A first attempt at DSPy Agents from scratch: This post is going to take a first pass at creating Agents from scratch, using DSPy. The goal here is education, and to explore how one might build agents from scratch in DSPy.

DSPy ▷ #examples (3 messages):

Number of Classes in Models
Subtle Distinctions in Class Signatures 

Exploring Class Quantity in Models: @okhattab inquired about the number of classes, sparking a discussion on the optimal amount needed for effective classification.
One participant noted they are currently working with 5 classes, but suggested that 10 classes might be worth exploring.

The Challenge of Subtle Class Distinctions: A member emphasized the importance of class distinctions, pointing out that subtle differences can complicate the signature descriptions.
They indicated that highlighting these nuances is crucial for better model performance and clarity.

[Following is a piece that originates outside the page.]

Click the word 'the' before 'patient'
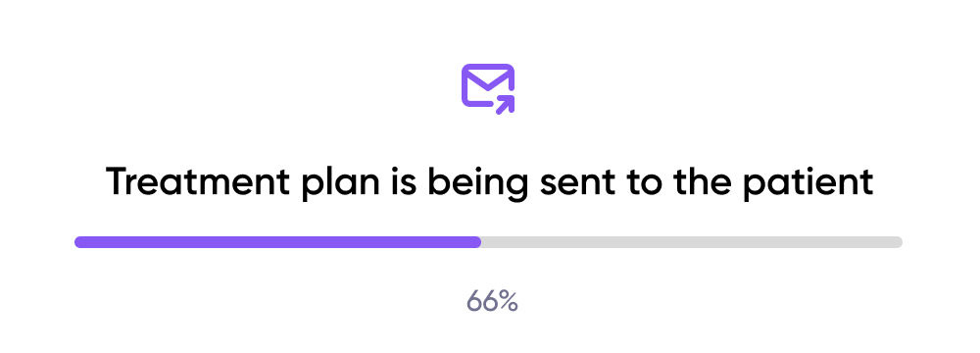This screenshot has width=980, height=353. [702, 181]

Torchtune ▷ #general (35 messages🔥):

Yamashi's Green Card Dilemma
Llama 3.2 Access Issues
Torchtune Dataset Error
MetaAI Login Restrictions
Visual Question Answering Datasets 

Yamashi's Green Card Dilemma: “Spare some green card anyone?” In a comedic turn, Yamashi jokingly pleads for a green card amidst discussions on legal and compliance hurdles.
He noted, “Time to open a fake company in Delaware,” showcasing a frustration with legal restrictions.

Llama 3.2 Access Issues: Discussions circled around accessing Llama 3.2, with members noting EU restrictions prevent direct use of the model.
“But I can't use llama 3.2 directly,” lamented Yamashi, reflecting on the challenges faced.

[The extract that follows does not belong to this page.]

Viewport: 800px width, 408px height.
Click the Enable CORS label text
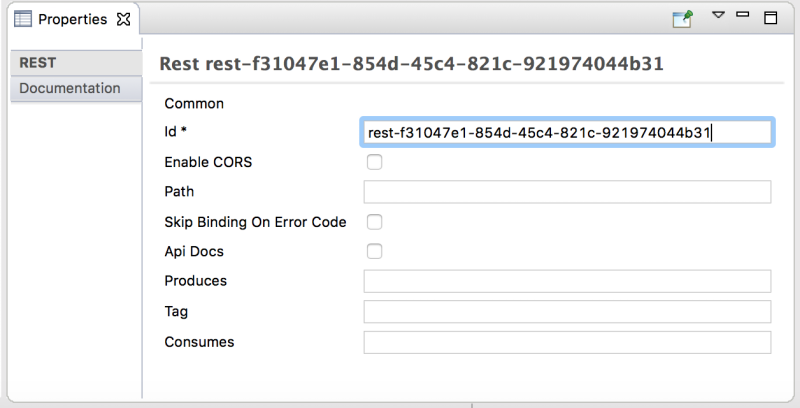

Torchtune Dataset Error: A member discussed encountering an error with PackedDataset regarding sequence length limits, referencing GitHub issue #1689.
They suggested a straightforward fix and expressed willingness to submit a PR after further consideration of the testing requirements.

MetaAI Login Restrictions: Members questioned access to MetaAI, highlighting that EU users face restrictions and cannot log in.
Yamashi observed, “Ah checks out I am unable to login on meta ai,” indicating connectivity limitations.

Visual Question Answering Datasets Galore: A member shared excitement over available datasets for visual question answering, linking to a trending collection on Hugging Face.
They enthused about using these resources for potential applications in finetuning.

Links mentioned:

Hugging Face – The AI community building the future.: no description found
PackedDataset cannot handle long sequence whose length is larger than 2*max_seq_len when using split_across_pack=True · Issue #1689 · pytorch/torchtune: As the title, it reports a runtime error in the self._pad_pack() f = {"tokens":list(range(121)),"labels":list(range(121))} x = PackedDataset([f],max_seq_len=60,split_across_pack=Tr...
torchtune/torchtune/datasets/_packed.py at fix-packedds-seqlen · mirceamironenco/torchtune: A Native-PyTorch Library for LLM Fine-tuning. Contribute to mirceamironenco/torchtune development by creating an account on GitHub.

Torchtune ▷ #dev (7 messages):

NeMo ASR optimizations
INT-FlashAttention for INT8
Quantization benefits
Triton kernel hosting 

NeMo ASR Optimizations Enhance Performance: According to a tweet from Piotr Zelasko, NeMo ASR now runs 2000-6000 times faster than real-time on NVIDIA GPUs due to a series of optimizations for RNN-T, TDT, and CTC models.
These models now not only lead the HF Open ASR Leaderboard but are also described as fast and cost-effective, all implemented in pure PyTorch.

INT-FlashAttention Achieves Speed and Accuracy Improvements: A discussion around INT-FlashAttention highlights its ability to enable Full INT8 activations and GEMM kernels, yielding 72% faster inference speed and 82% smaller quantization error compared to FP16 and FP8 formats.
Members note potential usefulness for Ampere cards lacking FP8, though a deeper analysis on its impact on PTQ and training is still needed.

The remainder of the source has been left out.